DOCUMENT EXTRACT
--- begin ---

← Work

International Benchmarking Usability Studies

Project overview
Outcome	Three product teams aligned on international UX gaps, with features shipped across Experiences and Hotels
My role	Lead Researcher
Team	International, Experiences, Hotels, and Core UX, Tripadvisor
Methods	Unmoderated usability testing, SUPR-Q benchmarking, competitive analysis
Participants	300 Passionate Travellers across France, Italy, and Spain
Timeline	Jul to Aug 2023

The situation

Tripadvisor had identified Southern Europe as a growth priority. France, Italy, and Spain represented large travel markets where the platform had strong brand awareness but significantly lower conversion rates compared to the US.

Product teams wanted to invest in improving the international experience, but they had no shared understanding of where the platform was falling short for these travellers, or how it compared to the competitors they were losing to.

Without that baseline, each team was making prioritisation decisions in isolation. The Experiences team had no data on how their product compared to GetYourGuide in these markets. The Hotels team had no equivalent view against Booking.com. The Core UX team, responsible for cross-vertical platform features, had no way to tell which gaps were specific to one vertical and which were structural issues that warranted shared investment.

The research challenge

Research question

How easy is it for Southern European travellers to discover, consider, and book an Experience or Hotel on Tripadvisor, compared to the leading competitor in each category?

The research question was broad by design. It meant evaluating Tripadvisor Experiences against GetYourGuide and Tripadvisor Hotels against Booking.com across three markets, covering the full funnel from Discovery through Consideration to Booking.

--- end ---

RECORDED DATA

--- begin ---

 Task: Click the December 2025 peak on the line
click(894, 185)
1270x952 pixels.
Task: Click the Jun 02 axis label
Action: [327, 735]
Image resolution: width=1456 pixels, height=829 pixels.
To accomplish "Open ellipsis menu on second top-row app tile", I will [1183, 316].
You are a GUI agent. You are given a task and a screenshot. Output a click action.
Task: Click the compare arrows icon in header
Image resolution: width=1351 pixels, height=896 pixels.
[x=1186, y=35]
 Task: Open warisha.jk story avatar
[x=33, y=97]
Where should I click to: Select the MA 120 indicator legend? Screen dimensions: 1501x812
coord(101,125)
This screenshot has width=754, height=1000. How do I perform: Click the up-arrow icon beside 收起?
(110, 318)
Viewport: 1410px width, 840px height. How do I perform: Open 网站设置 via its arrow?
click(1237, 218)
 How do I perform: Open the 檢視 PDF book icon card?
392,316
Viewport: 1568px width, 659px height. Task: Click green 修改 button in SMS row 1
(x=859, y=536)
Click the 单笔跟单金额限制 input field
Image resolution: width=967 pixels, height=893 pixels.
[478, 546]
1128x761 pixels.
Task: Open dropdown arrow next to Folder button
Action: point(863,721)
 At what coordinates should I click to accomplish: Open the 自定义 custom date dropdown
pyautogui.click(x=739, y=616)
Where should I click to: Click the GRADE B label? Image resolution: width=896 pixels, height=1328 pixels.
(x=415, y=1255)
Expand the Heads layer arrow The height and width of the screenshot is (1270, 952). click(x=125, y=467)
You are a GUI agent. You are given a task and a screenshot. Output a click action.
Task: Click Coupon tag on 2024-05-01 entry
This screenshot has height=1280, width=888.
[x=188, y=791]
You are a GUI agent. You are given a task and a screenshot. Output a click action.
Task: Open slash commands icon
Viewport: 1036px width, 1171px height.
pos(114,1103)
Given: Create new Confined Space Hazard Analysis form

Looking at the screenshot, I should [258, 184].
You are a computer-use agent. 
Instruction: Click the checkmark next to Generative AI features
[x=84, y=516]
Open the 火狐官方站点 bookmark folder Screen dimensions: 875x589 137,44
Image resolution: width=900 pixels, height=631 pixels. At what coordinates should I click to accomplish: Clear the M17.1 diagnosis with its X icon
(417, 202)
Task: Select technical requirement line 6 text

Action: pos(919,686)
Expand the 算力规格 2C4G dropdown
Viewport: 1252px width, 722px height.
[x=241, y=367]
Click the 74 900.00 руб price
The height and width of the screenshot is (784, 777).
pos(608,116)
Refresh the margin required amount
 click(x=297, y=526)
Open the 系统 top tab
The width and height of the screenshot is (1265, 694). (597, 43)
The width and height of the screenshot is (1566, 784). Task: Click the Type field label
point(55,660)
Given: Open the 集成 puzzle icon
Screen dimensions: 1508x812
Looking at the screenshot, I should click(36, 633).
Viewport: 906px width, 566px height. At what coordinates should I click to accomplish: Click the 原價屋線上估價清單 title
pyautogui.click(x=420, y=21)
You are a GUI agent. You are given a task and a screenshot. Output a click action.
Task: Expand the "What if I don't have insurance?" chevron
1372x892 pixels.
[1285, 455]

--- end ---

PROBLEM DESCRIPTION
Answer these questions from the Tripadvisor benchmarking case study:
1. How many participants took part, and in which countries?
2. Which team was responsible for cross-vertical platform features?
3. Which competitor was Tripadvisor Hotels evaluated against?

THE RESULT
1. 300 Passionate Travellers across France, Italy, and Spain.
2. The Core UX team.
3. Booking.com.